2010年1月19日火曜日

柳田国男 「遠野物語」より

「山口、飯豊、附馬牛の字荒川東禅寺および火渡、青笹の字中沢ならびに土淵村の字土淵に、ともにダンノハナという地名あり。
その近傍にこれと相対して必ず蓮台野という地あり。昔は六十を超えたる老人はすべてこの蓮台野へ追い遣るの習ありき。
老人はいたずらに死んで了うこともならぬ故に、日中は里へ下り農作して口を糊したり。そのために今も山口土淵辺にては朝に野らに出づるをハカダチといい、夕方野らより帰ることをハカアガリというといえり」(話の番号111)

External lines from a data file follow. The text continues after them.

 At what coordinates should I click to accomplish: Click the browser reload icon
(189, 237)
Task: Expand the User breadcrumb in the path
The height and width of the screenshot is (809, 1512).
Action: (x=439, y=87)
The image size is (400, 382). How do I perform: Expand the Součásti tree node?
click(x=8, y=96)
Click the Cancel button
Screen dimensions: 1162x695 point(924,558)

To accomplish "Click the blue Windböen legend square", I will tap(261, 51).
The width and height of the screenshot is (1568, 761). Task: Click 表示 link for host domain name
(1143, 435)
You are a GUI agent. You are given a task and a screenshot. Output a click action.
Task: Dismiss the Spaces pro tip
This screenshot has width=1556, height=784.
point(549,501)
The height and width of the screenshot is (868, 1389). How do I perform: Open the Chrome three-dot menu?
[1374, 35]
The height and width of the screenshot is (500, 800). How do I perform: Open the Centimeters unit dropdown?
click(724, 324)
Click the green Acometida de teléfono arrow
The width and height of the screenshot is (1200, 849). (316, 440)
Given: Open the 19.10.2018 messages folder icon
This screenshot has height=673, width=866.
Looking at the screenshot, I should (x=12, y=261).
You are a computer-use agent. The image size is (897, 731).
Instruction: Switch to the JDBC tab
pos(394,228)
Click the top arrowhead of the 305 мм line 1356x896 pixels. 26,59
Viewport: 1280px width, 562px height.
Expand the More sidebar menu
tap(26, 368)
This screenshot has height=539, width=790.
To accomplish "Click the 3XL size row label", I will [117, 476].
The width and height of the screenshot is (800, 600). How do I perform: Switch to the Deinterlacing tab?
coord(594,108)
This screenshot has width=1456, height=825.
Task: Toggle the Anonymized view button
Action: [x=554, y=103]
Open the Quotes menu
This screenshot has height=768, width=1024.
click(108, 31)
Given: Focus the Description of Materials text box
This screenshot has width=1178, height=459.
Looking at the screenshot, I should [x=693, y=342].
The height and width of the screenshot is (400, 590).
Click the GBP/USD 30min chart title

昔は、遠野地方では、村人は六十になると村から離れた共同墓地のようなところに追いやられていたのだという。
そこでは、村の六十過ぎの男女が暮らしており、幼馴染の者同士の愛や憎しみの物語があったとしても不思議ではない。昔は、このようなことが行われていたのかもしれない。
いま、いわゆる「団塊の世代」が六十代になり、団塊の世代よ頑張れと声援を送る人もいる。
それでも、六十過ぎという年齢は、身体的には今も昔もあまり変わらないのではないかと思えてくる。
六十過ぎでも、タクシー運転手、ガードマン、介護の仕事などいくらでも仕事はあるにはちがいない。
それでも、サラリーマンを辞めた者に、いままでとはまったく違った夜間や屋外での仕事は、できたとしてもかなりつらいだろう。
もっとも、政治家や経営者などは、団塊世代の活躍は、これからである。
知恵と行動力があれば、可能性はいろいろ開けてくるのかもしれない。

1 件のコメント:

  1. 久しぶりにトシちゃんにも馴染み易い読書感有難うございました。これからも、アラ還の活躍をお祈りいたします。